Collected data entries
***
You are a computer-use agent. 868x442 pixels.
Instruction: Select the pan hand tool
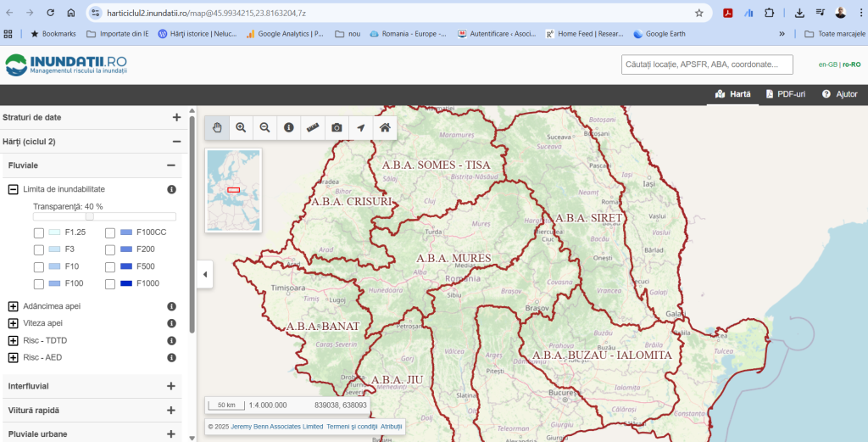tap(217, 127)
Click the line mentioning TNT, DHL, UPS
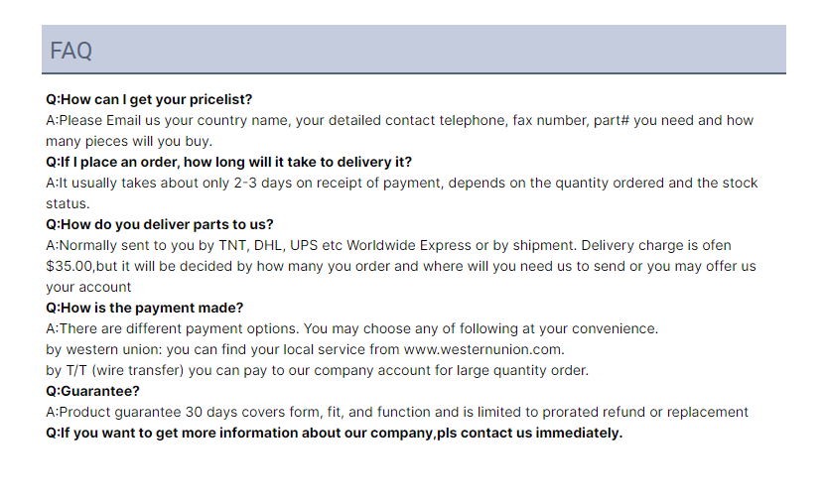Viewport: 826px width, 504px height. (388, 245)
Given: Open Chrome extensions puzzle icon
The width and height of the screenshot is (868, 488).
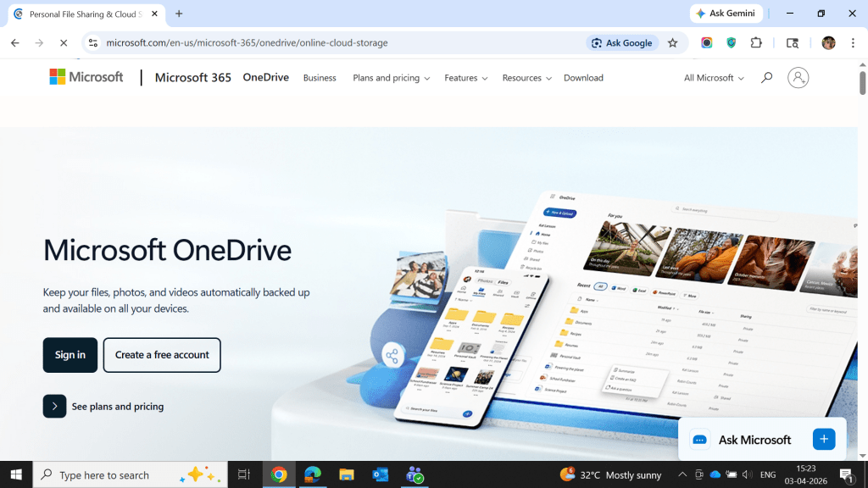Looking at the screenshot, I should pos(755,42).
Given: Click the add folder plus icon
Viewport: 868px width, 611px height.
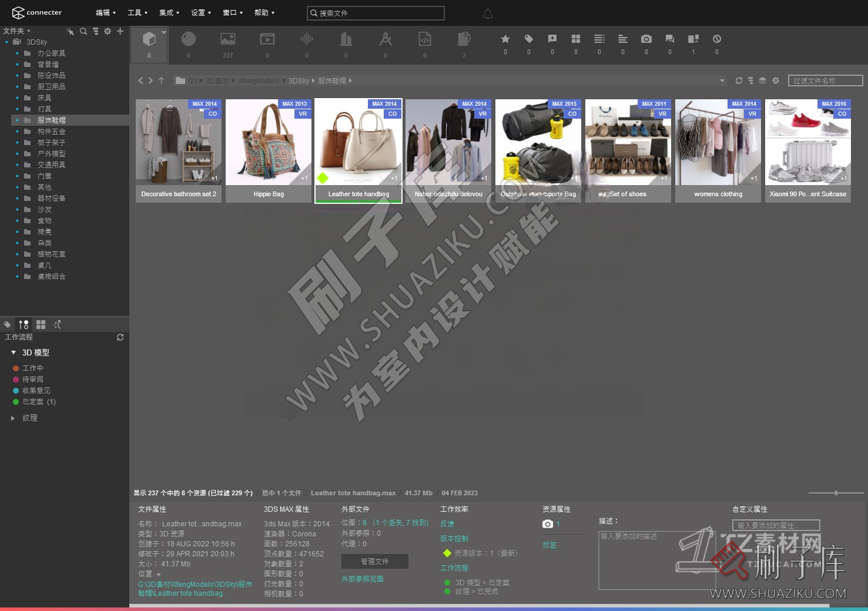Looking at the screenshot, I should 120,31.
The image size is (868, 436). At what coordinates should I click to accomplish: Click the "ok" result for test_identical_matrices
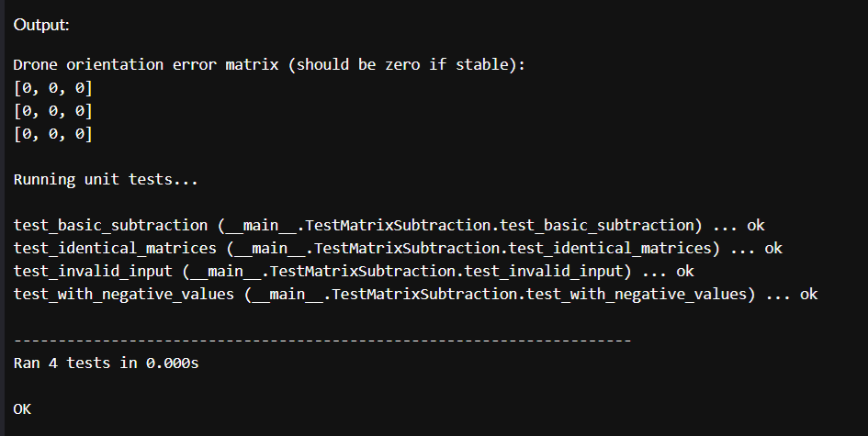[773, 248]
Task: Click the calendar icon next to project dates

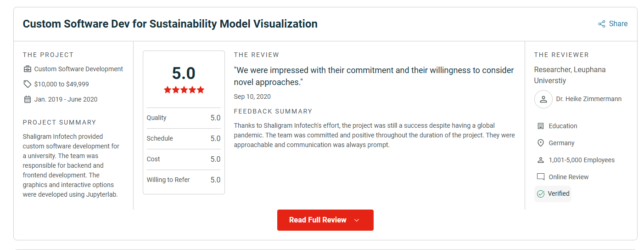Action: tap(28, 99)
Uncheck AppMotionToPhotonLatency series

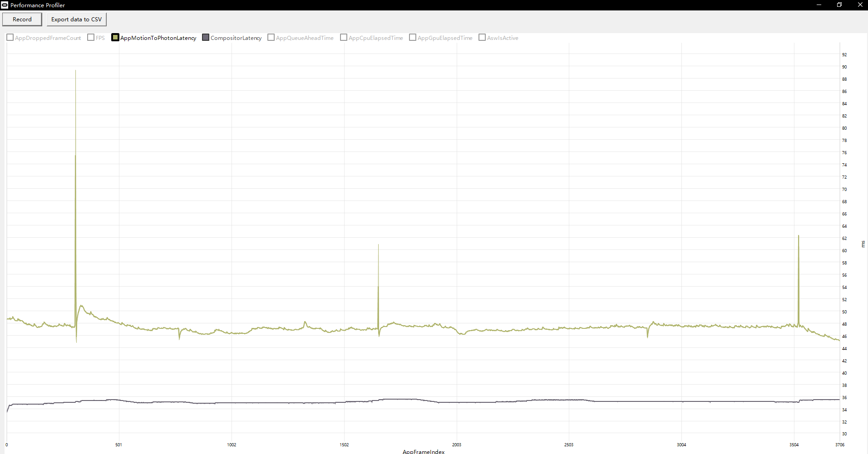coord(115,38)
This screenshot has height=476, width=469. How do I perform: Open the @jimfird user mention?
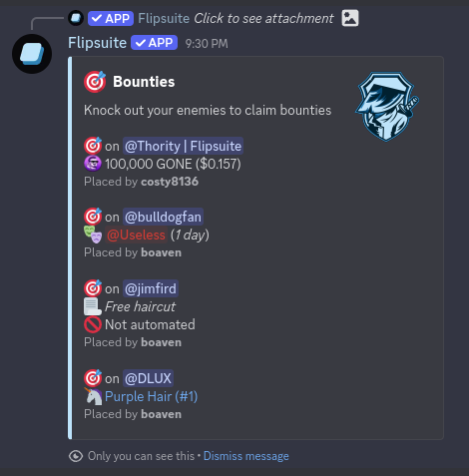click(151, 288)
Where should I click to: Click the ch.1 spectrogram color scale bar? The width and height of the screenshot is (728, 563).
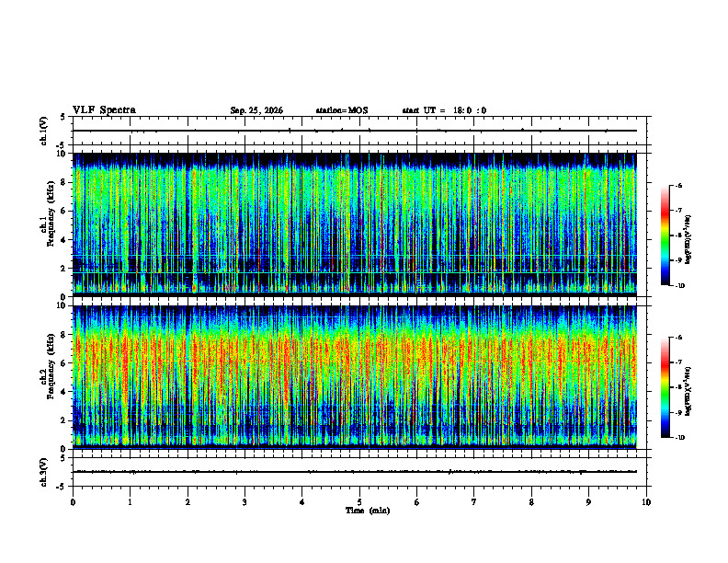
***
■ Exercise objective ■
Word for word, set down every line of the records above, and leave the pictures out.

■ Problem solution ■
You are a computer-use agent. 868x442 pixels.
Instruction: Select the pan hand tool
tap(217, 127)
Click the line mentioning TNT, DHL, UPS
Viewport: 826px width, 504px height. (388, 245)
Given: Open Chrome extensions puzzle icon
The width and height of the screenshot is (868, 488).
Looking at the screenshot, I should pos(755,42).
Given: Click the add folder plus icon
Viewport: 868px width, 611px height.
Looking at the screenshot, I should 120,31.
The image size is (868, 436). At what coordinates should I click to accomplish: Click the "ok" result for test_identical_matrices
[773, 248]
Task: Click the calendar icon next to project dates

Action: tap(28, 99)
Uncheck AppMotionToPhotonLatency series

coord(115,38)
This screenshot has height=476, width=469. How do I perform: Open the @jimfird user mention?
click(151, 288)
Where should I click to: Click the ch.1 spectrogram color scale bar? The width and height of the screenshot is (728, 563).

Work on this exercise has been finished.